A veinticinco kilómetros de distancia, más allá de los límites de la visión, dos vehículos circulaban en dirección noroeste por la carretera 95. El vehículo de atrás era un turismo último modelo con una luz destellante ámbar en el salpicadero y un faro auxiliar sujeto al marco de la ventanilla del conductor. A ambos lados del maletero destacaban las largas antenas de radio. El coche era blanco, pero ahora tenía un color marrón debido al polvo que levantaba el vehículo que lo precedía.
El vehículo que iba en cabeza era un furgón blindado Ford modelo F8000 de color rojo y vivos blancos alrededor de los faros delanteros y los deflectores de las ventanillas. El motor diésel de diez velocidades apenas si podía con el peso de las planchas de acero de medio centímetro de grosor del blindaje. Un único guardia viajaba en el compartimiento de carga, con la espalda apoyada en un lateral y las piernas extendidas sobre la manta que cubría el suelo. Sobre las rodillas llevaba una escopeta de repetición. El hombre y el arma se movían al ritmo marcado por la suspensión.

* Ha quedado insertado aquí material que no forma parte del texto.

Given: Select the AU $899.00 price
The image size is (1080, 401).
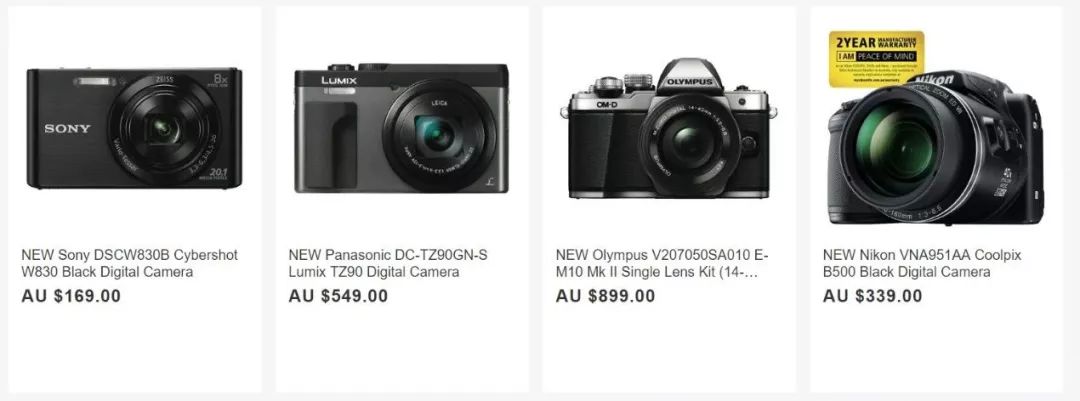Looking at the screenshot, I should 605,296.
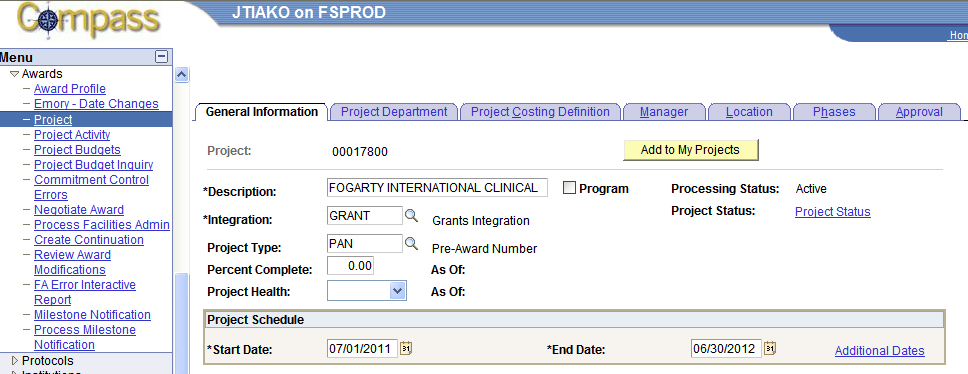This screenshot has height=374, width=968.
Task: Open Project Type lookup magnifier icon
Action: (x=411, y=244)
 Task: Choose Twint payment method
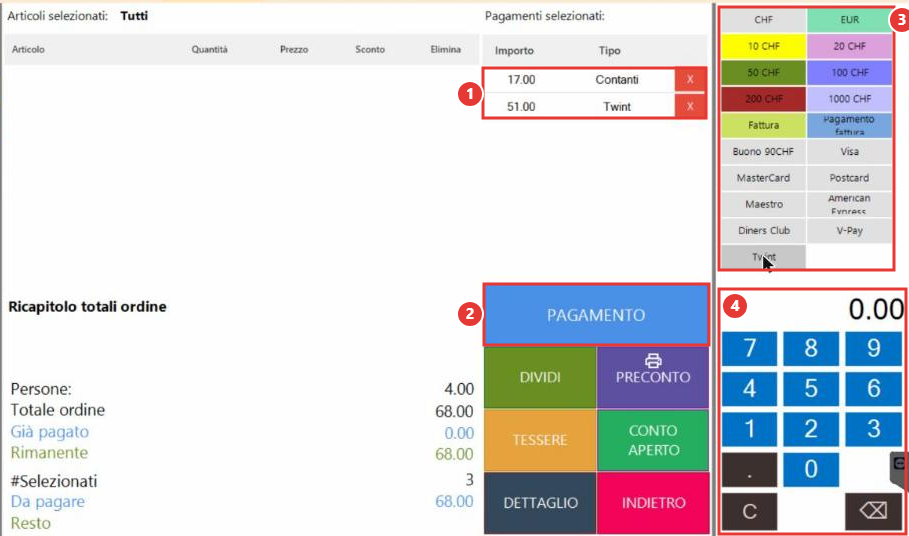tap(763, 257)
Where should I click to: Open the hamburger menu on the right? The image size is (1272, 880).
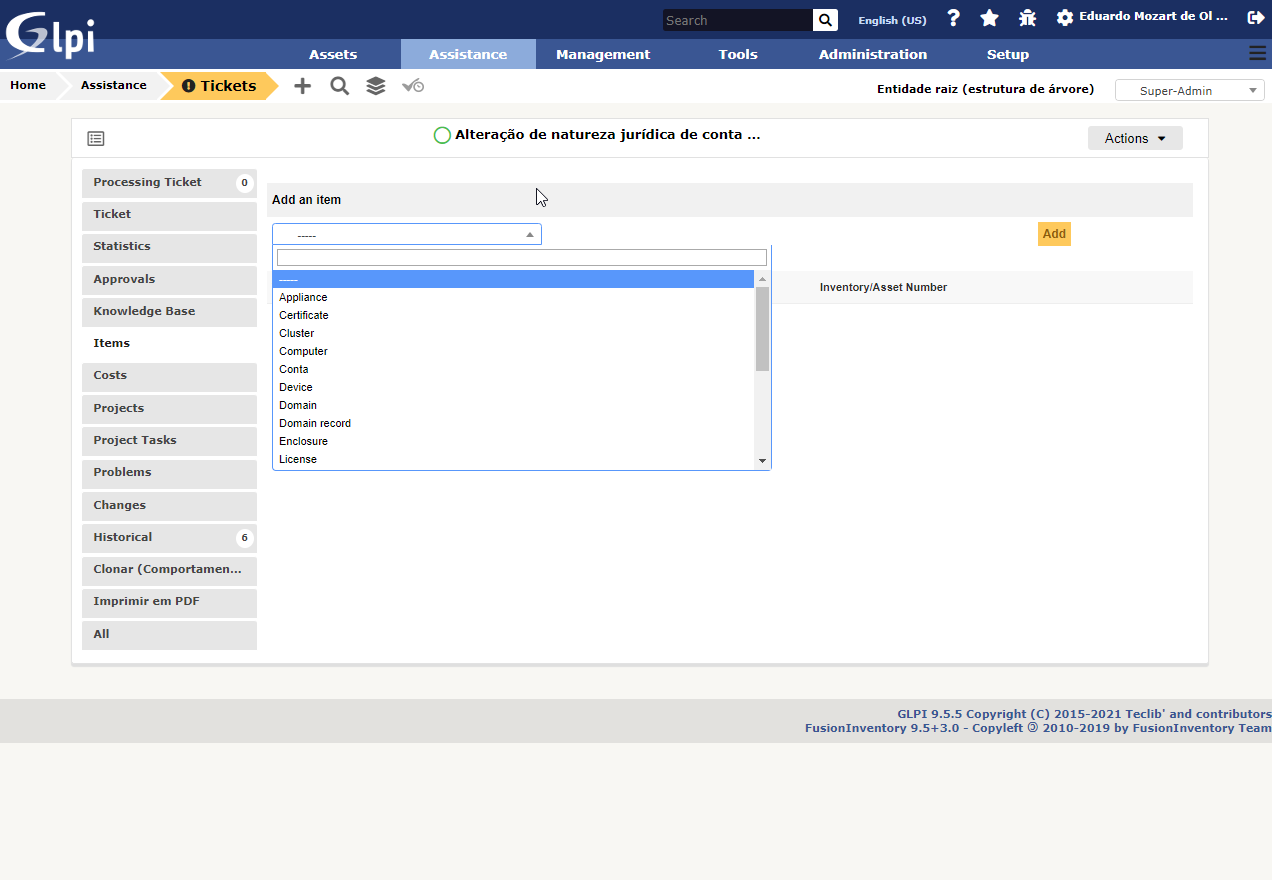click(x=1257, y=54)
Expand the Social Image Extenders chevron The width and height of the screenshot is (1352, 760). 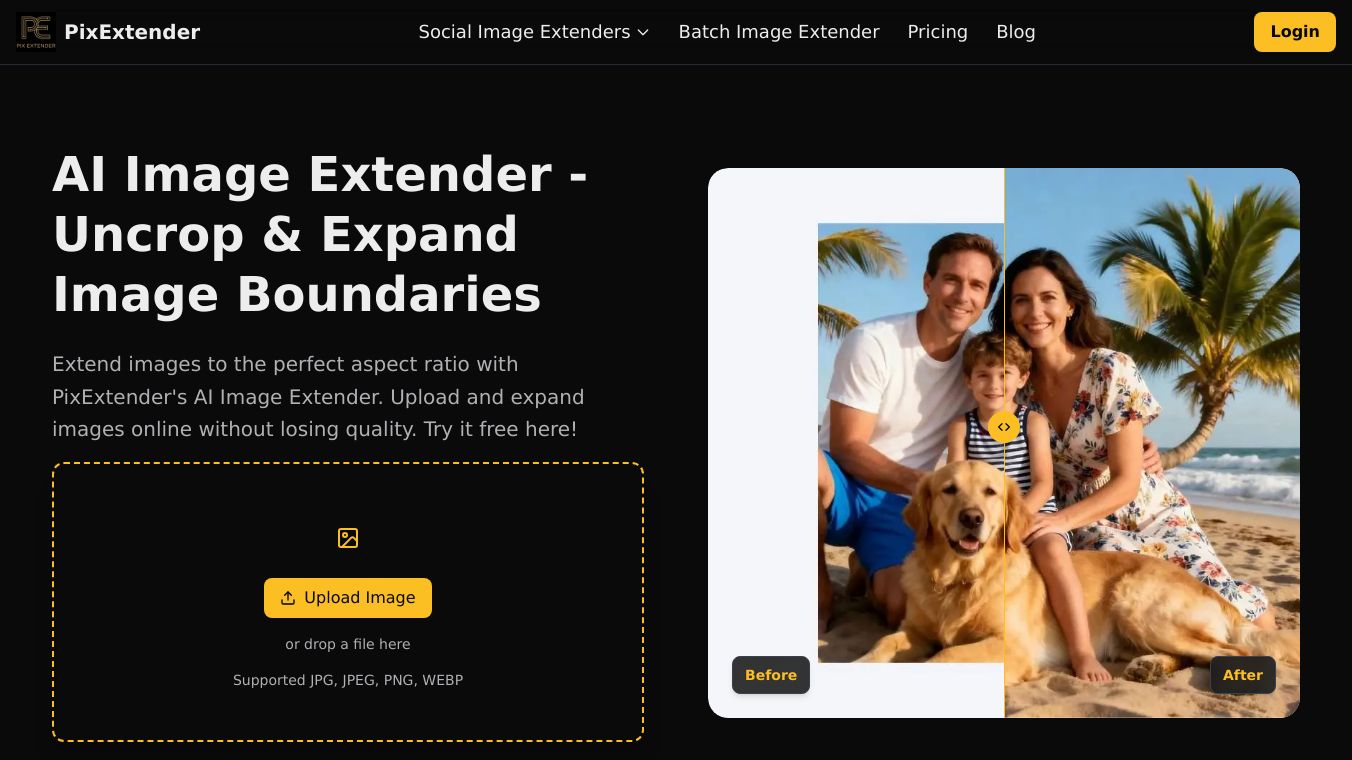pos(643,32)
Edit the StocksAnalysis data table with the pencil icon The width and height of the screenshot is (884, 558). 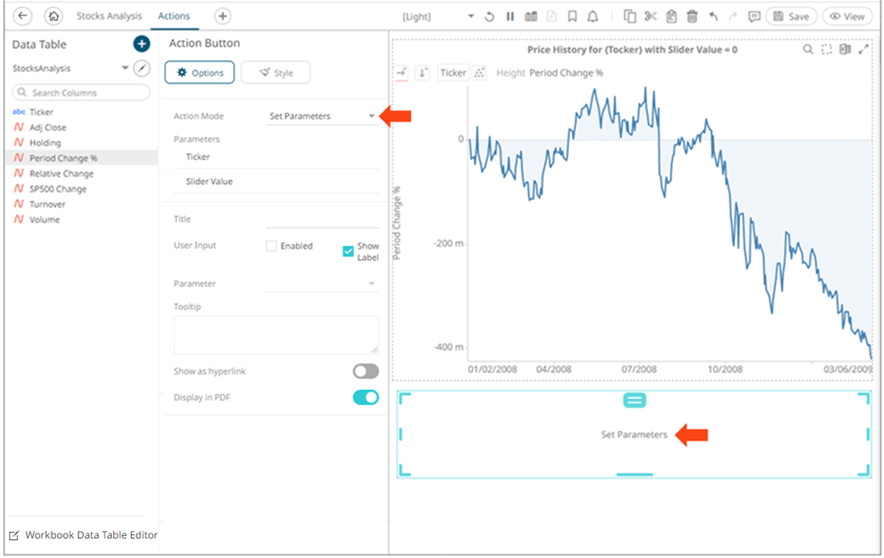click(142, 68)
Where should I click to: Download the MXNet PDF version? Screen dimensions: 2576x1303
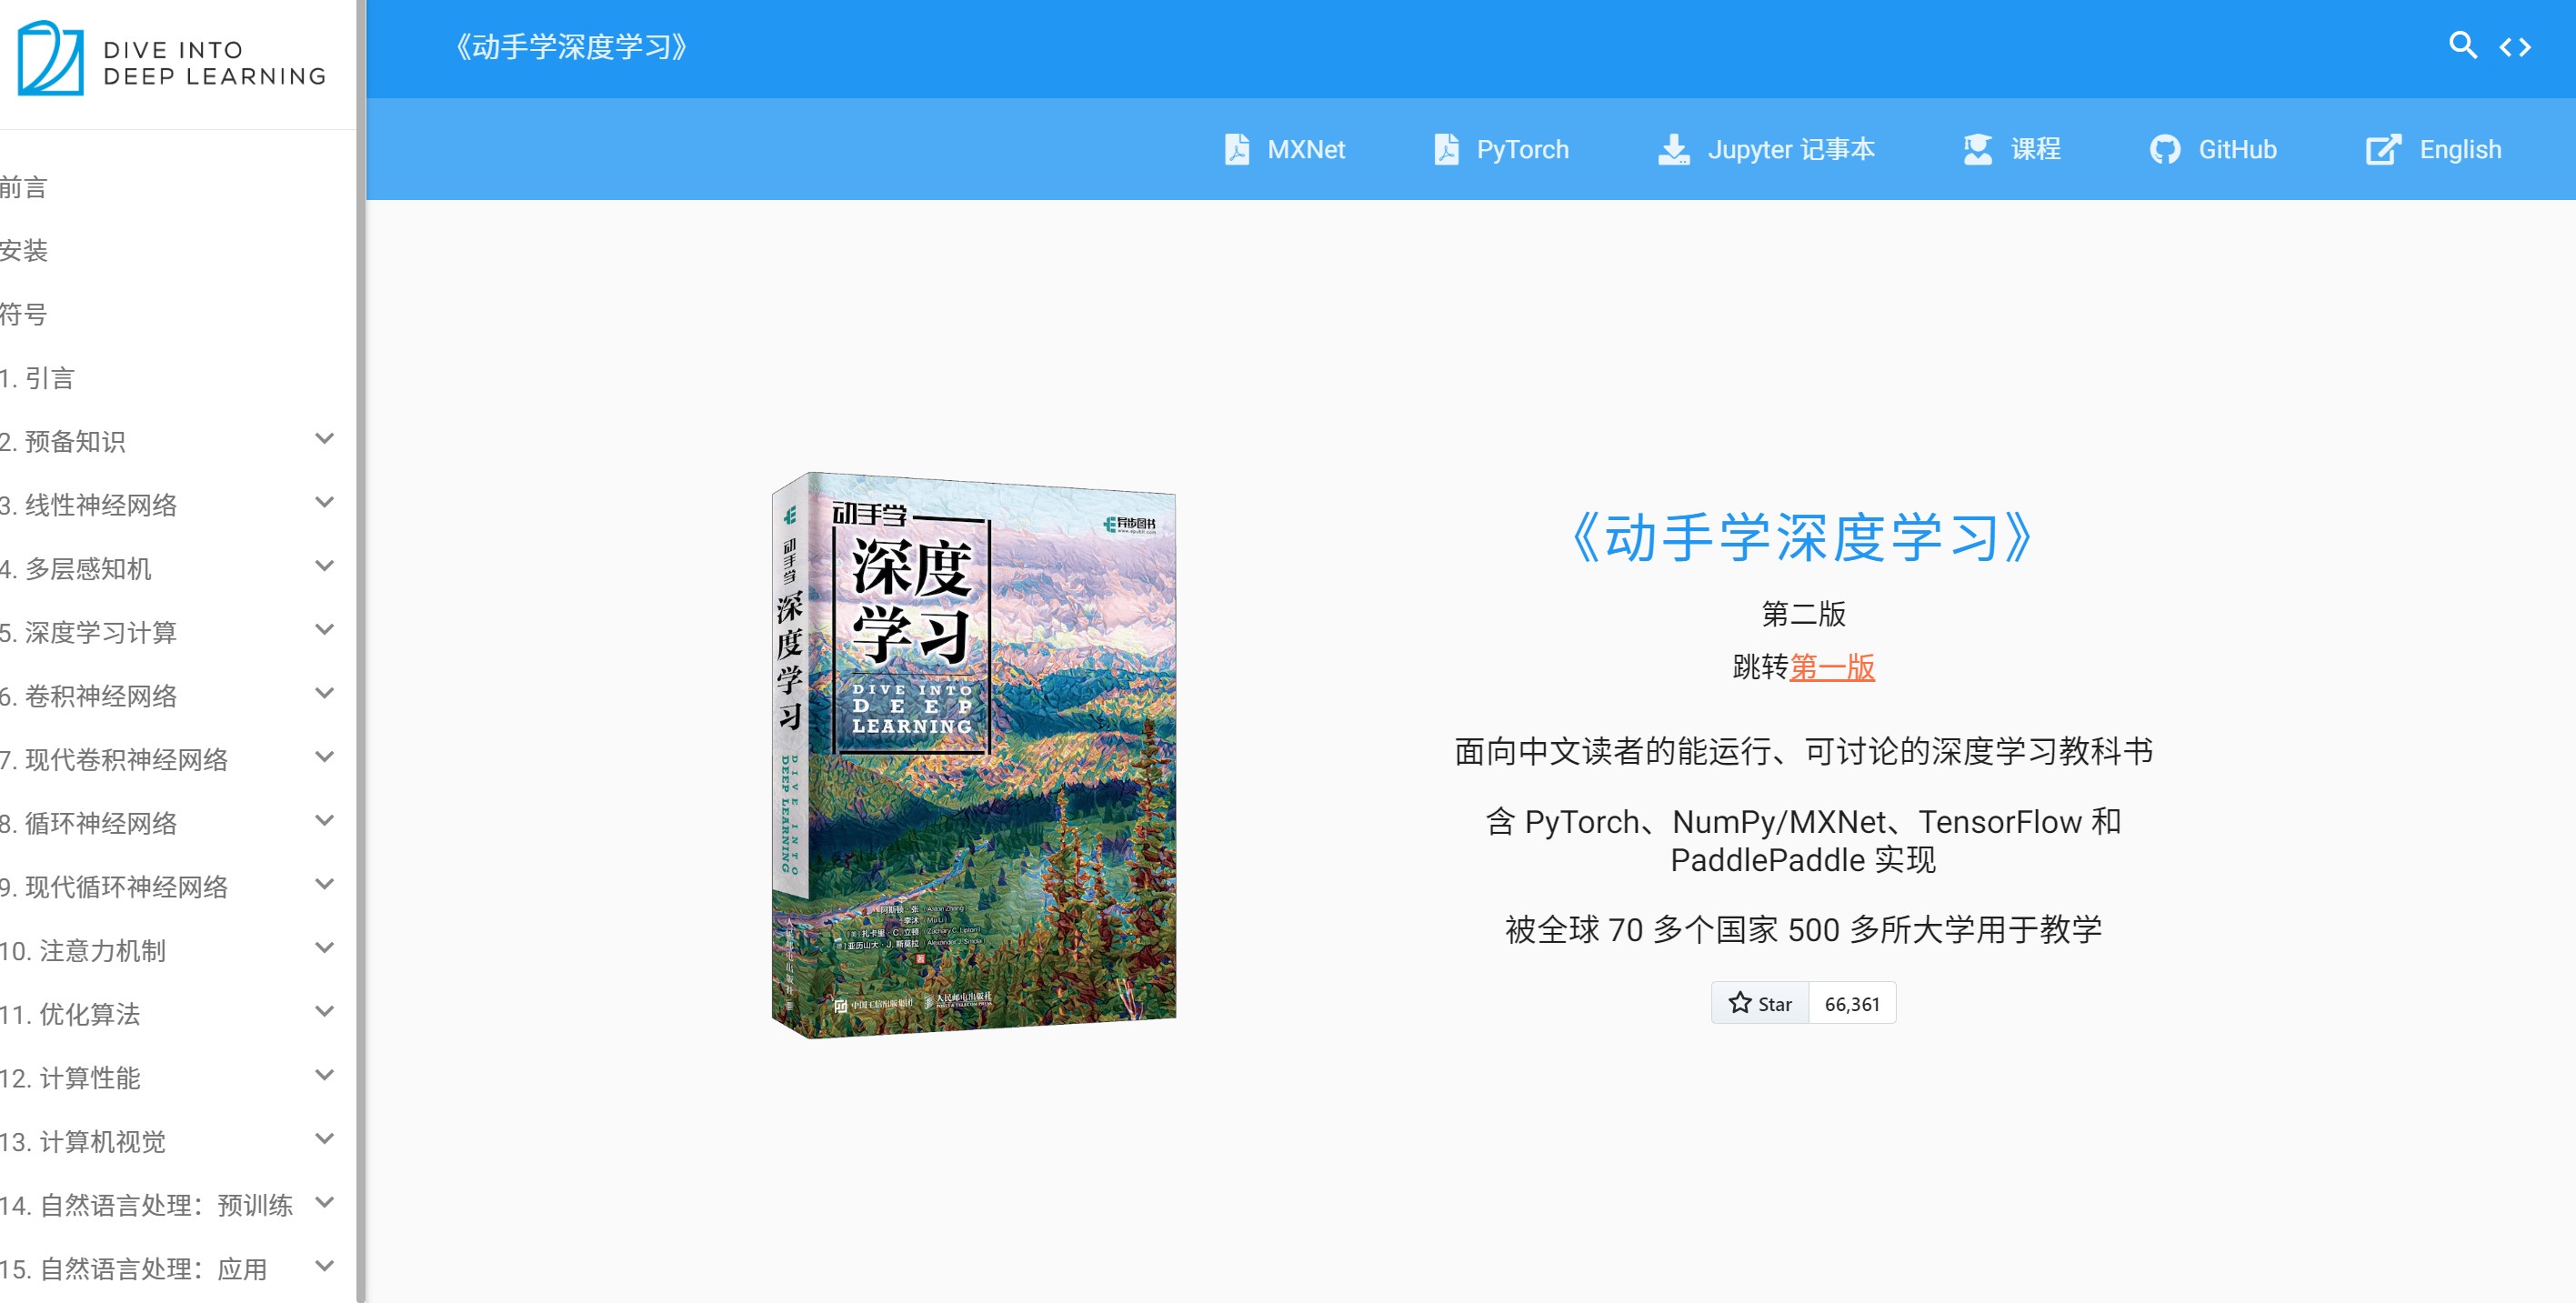pyautogui.click(x=1286, y=149)
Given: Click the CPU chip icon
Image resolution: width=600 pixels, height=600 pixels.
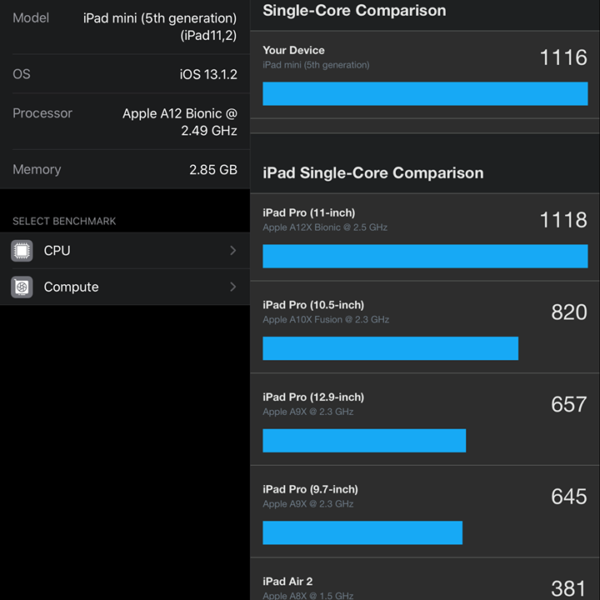Looking at the screenshot, I should [22, 251].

En la cabina, el conductor iba atento a la carretera, sin hacer caso del paisaje de marrones, amarillos y verdes que tenía un aspecto sobrenatural por el efecto del cristal blindado del parabrisas. El conductor hizo una llamada.
—Utopía Central, aquí el transporte Nueve Eco Bravo.
—Utopía Central confirma —respondieron.
—Salimos de la 95. Hora prevista de llegada, las cuatro y diez.
—Nueve Eco Bravo, comprendido.
El conductor dejó el micrófono. El furgón blindado abandonó la carretera por una salida no señalizada que llevaba al camino de acceso; la pendiente se hizo más pronunciada. El conductor cambió de marcha y aceleró para llegar a horario a la entrada de servicio de Utopía.